Health and environmental effects

Workers at Hanford were exposed to more than 200 radioactive isotopes including 0.07 TBq plutonium-239, 1.55 TBq cesium-137 and 28.3 TBq radioactive strontium. Plutonium, ruthenium and other radionuclides were detected as far away as Spokane and Mount Rainier. The main danger to the general public, however, came from more than 40 TBq of iodine-131 released between 1944 and 1972, which contaminated air, soil and foodstuff.

According to the Hanford Environmental Dose Recon­struction Project, run in cooperation with the U.S. Centers for Disease Control, the thyroid of a child living close to Hanford could have received a cumulative dose of 2,350 mSv (confidentiality interval 540–8,700 mSv), equivalent to about 670 chest-CT examinations (average thyroid dose 3.5 mSv). A significant number of children may have developed thyroid cancer due to Hanford nuclear fallout, but no epidemiological stud­ies were ever performed on the affected population.

Especially affected by radioactive contamination were native peoples living downwind or downriver from Hanford: the Colville, Coeur d’Alene, Kalispel, Kooten-ai, Nez Perce, Spokane, Umatilla, Warm Springs and Yakama. The 7,400,000 TBq of highly radioactive waste stored in Hanford amount to about 60 % of the total U.S. nuclear waste. According to the U.S. Department of Energy, more than 200 million liters of radioactive and chemical waste are stored in leaking underground tanks on the Hanford Nuclear Site. Due to leaks and improper disposal, an estimated 3.5 million liters of radioactive effluent have already contaminated the groundwater over an area of more than 123,000 acres. It is unclear, whether this contaminated water has already reached the Columbia River. As radioac­tively contaminated water was deliberately pumped into the river until 1971, high levels of zinc-65, arsenic-76, phosphorus-32, sodium-24 and neptunium-239 have been found downstream from Hanford.

Outlook

Ever since plutonium production in Hanford ended in 1988, the “largest civil works project in the history of mankind” is costing tax-payers more than $2 billion per year and is slated to continue until 2052. An additional safety threat is posed by the aging nuclear power plant at Hanford.

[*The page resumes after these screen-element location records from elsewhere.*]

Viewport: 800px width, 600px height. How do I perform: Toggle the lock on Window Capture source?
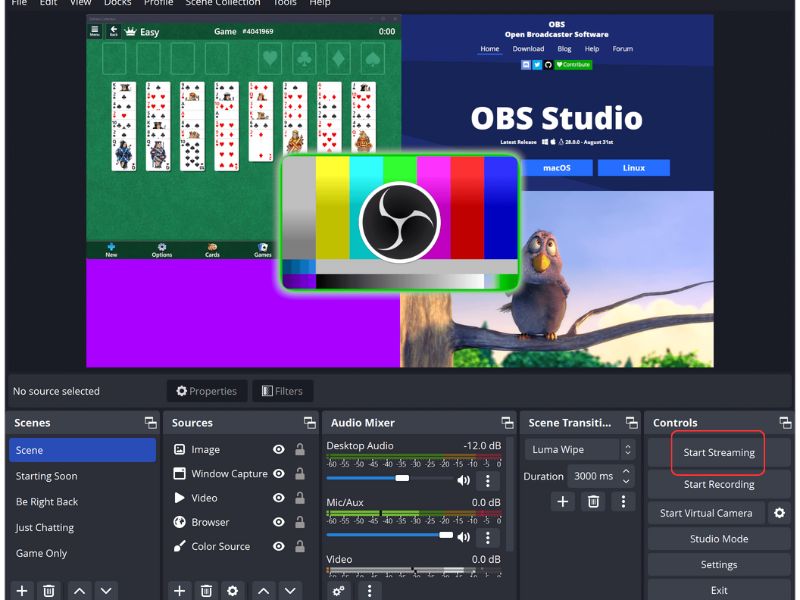[x=300, y=474]
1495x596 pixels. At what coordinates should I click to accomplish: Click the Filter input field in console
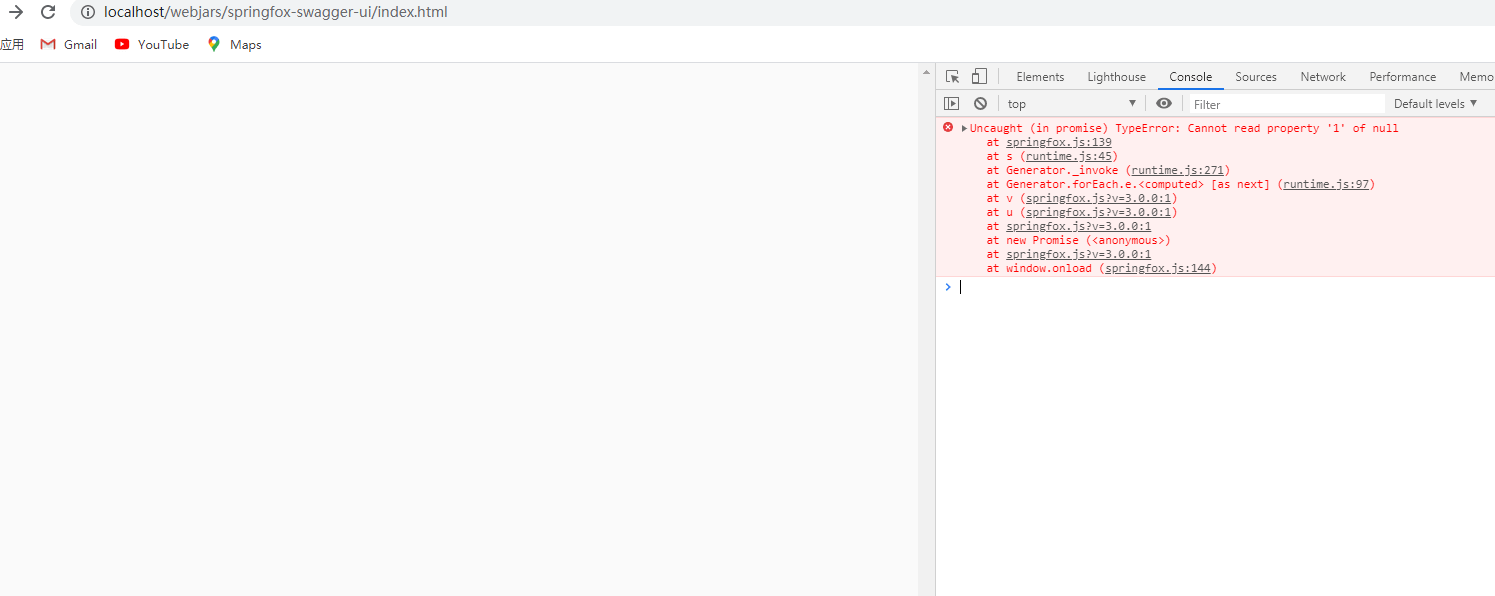(x=1285, y=104)
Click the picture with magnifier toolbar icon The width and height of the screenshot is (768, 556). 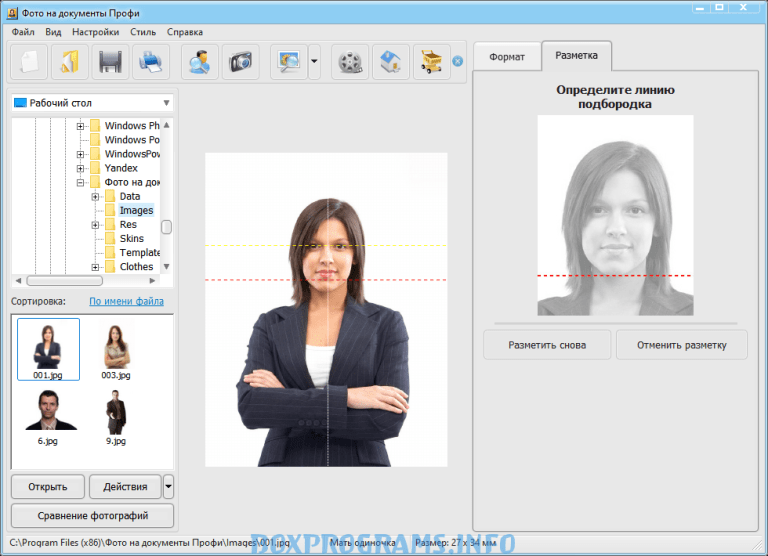tap(290, 62)
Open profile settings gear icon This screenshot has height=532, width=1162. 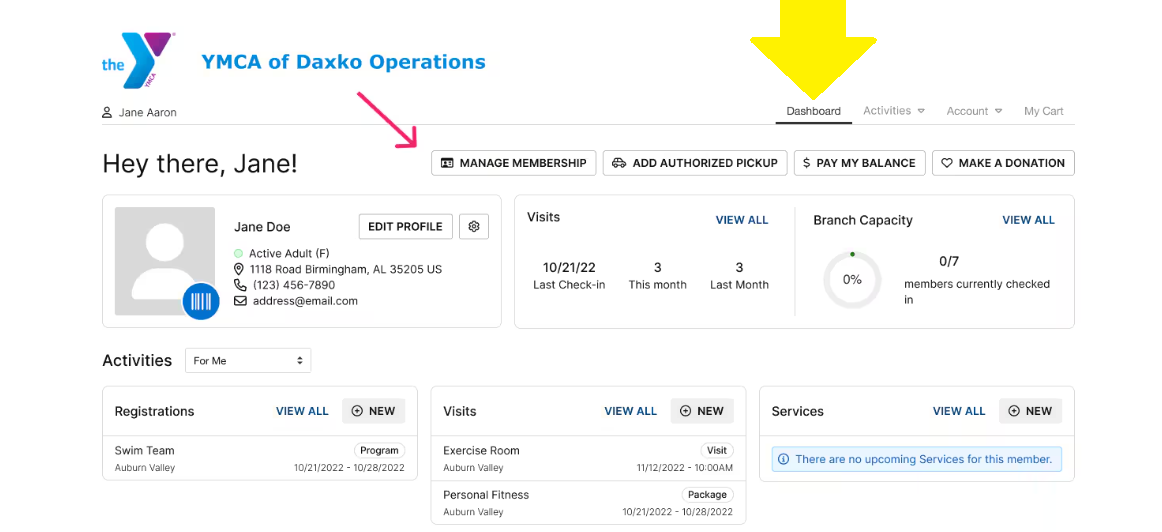[474, 227]
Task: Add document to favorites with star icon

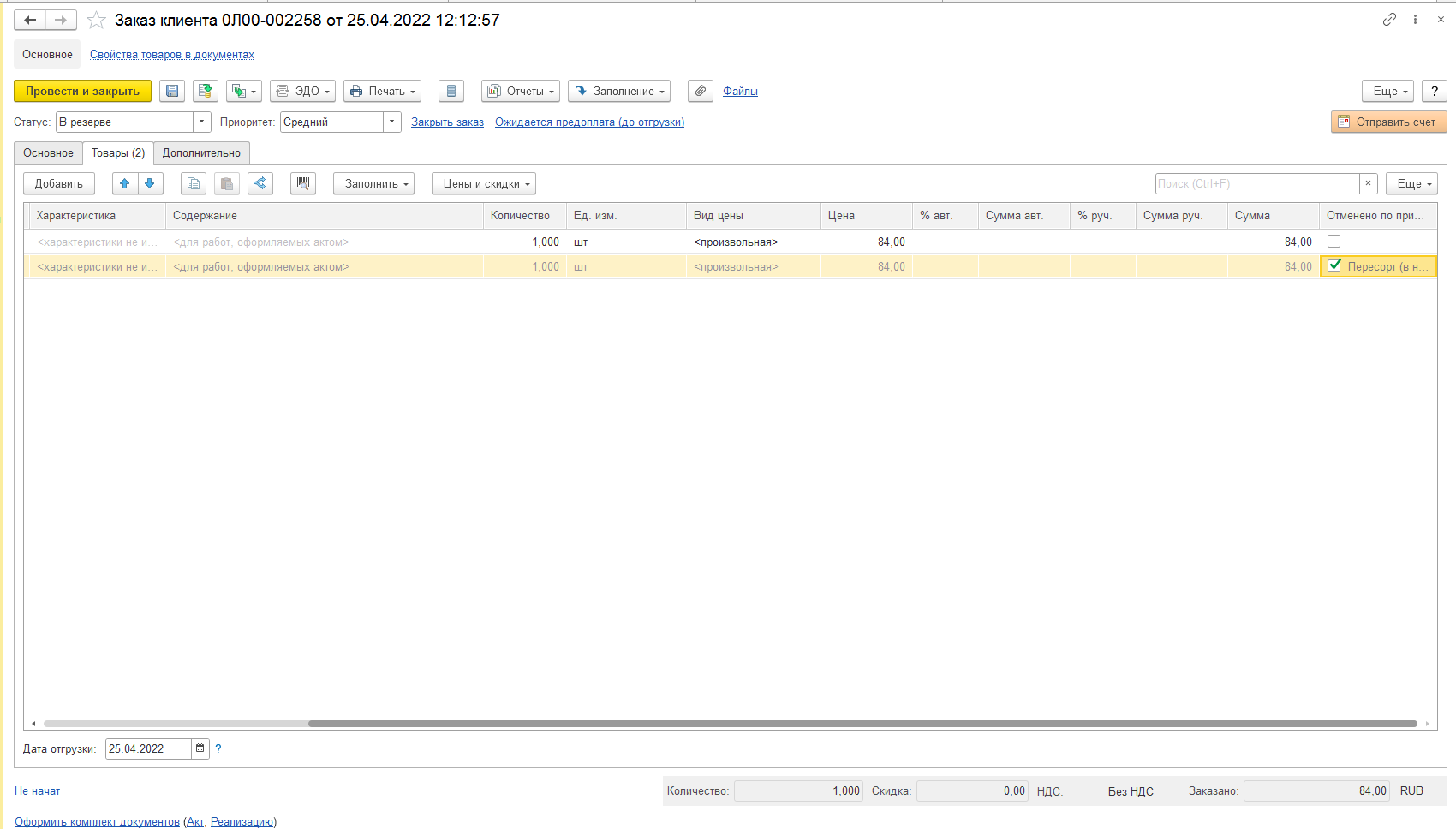Action: point(96,20)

Surprisingly little epidemiological research has been done on the population affected by radioactive contamination and the full extent on public health may never be known. The people living around Hanford, especially the socially marginalized natives, are all Hibakusha, as their health has been compromised by the fanatical longing for ever larger and more destructive nuclear arsenals.